Valencia test -- 14-20 January 2002
The BMW WilliamsF1 Team concluded a productive non-stop seven day test in Valencia this afternoon, the second stage of an intensive pre-season programme. The test, conducted by both team drivers, Ralf Schumacher & Juan Pablo Montoya, as well as both official test drivers, Marc Gene and new recruit Antonio Pizzonia, and was the last before the team's 2002 car, the FW24, is scheduled for its shakedown on January 25th at Silverstone.
As in Barcelona the previous week, the test programme was conducted with a combination of 2001 season and interim chassis to run BMW's new engine, the P82, as well as associated gearbox and drivetrain updates. Assessment of the new powertrain was conducted in tandem with extensive Michelin tyre testing in a variety of conditions, and a range of subsidiary component testing including braking and electronic control systems.
Sam Michael (Chief Operations Engineer, WilliamsF1): "Since January 7th, it's been a really intense programme in Spain, which is set to continue in Barcelona as of next weekend, so all credit really to the entire team both at the circuit and those supporting us back at Grove and Munich for making it so productive. We encountered some problems at the start of the week, but all of the small niggles were quickly ironed out and the drivers managed to clock up substantial and invaluable mileage.
"We have focused our attentions on reliability running of the major components that are new to the car for 2002, as well as committing extensive energy to assessing Michelin's new compounds and constructions. By today I am happy with both the performance and reliability we have been able to achieve."

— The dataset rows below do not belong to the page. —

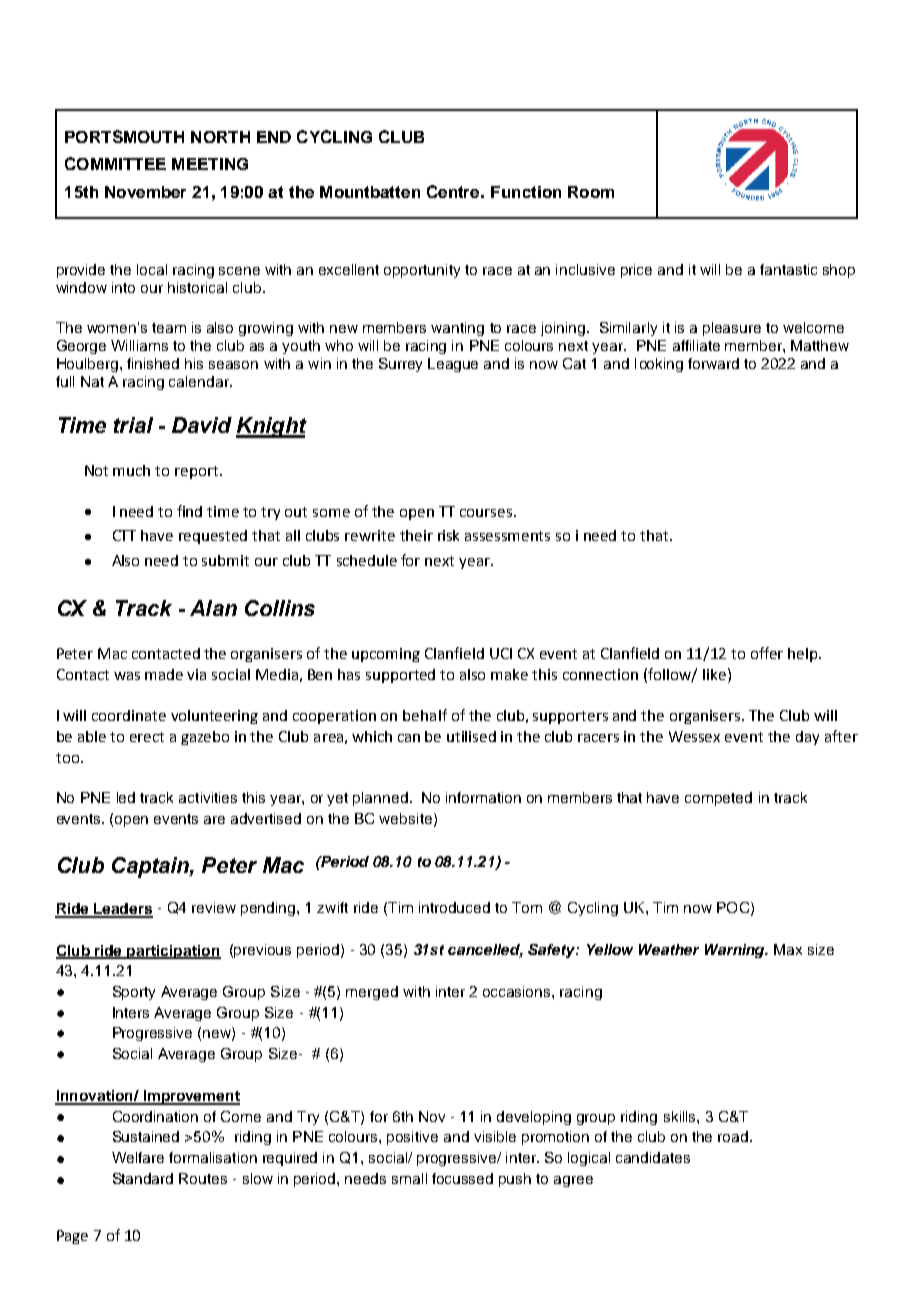 The image size is (924, 1308). What do you see at coordinates (133, 425) in the document?
I see `trial` at bounding box center [133, 425].
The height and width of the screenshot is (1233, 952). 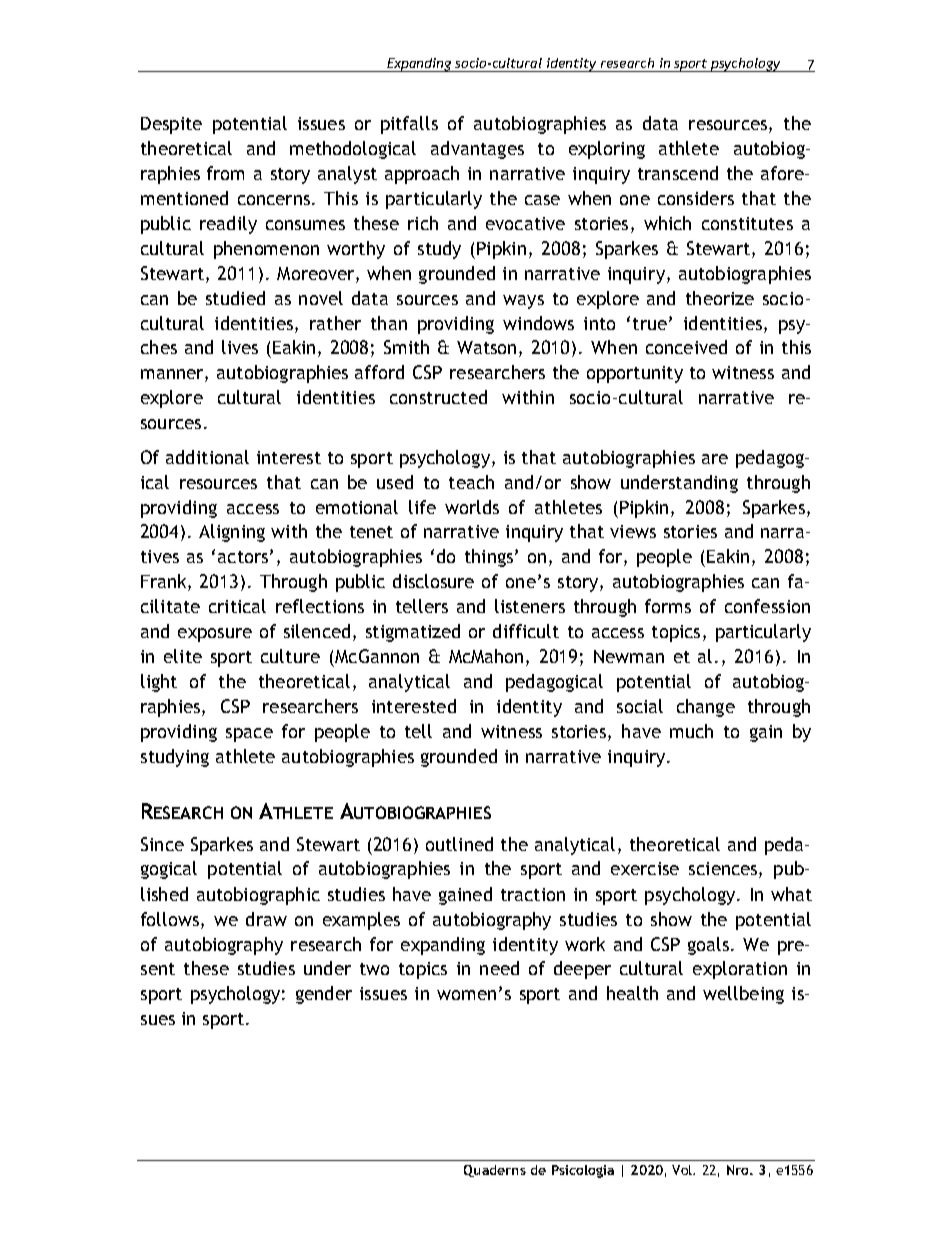 What do you see at coordinates (668, 606) in the screenshot?
I see `forms` at bounding box center [668, 606].
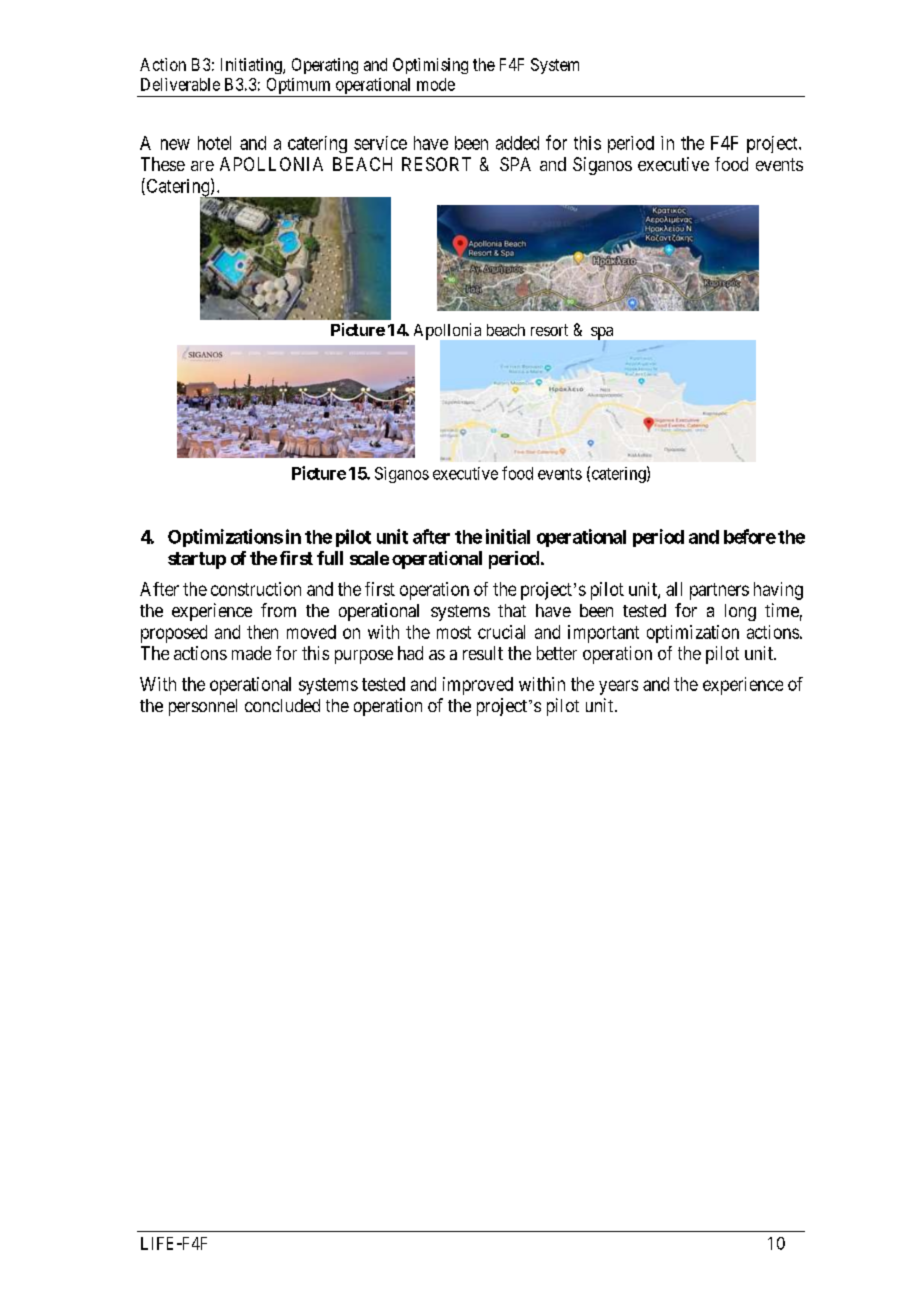 The height and width of the page is (1308, 924). I want to click on initial, so click(508, 536).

Mario Theissen (BMW Motorsport Director):
"A seven day test needs a massive input of resources, which makes it nearly impossible to keep all three cars running all day for this long. Therefore it is even more pleasing that we managed to get through to most of our programme. As before in Barcelona,
"we generated a lot of information about the new engine from the test, things one simply can not learn while running the machine on the test bench. Considering these high demands and the richness of information we generated, it was good, and now we have th e benefit of five days without testing to work in Munich."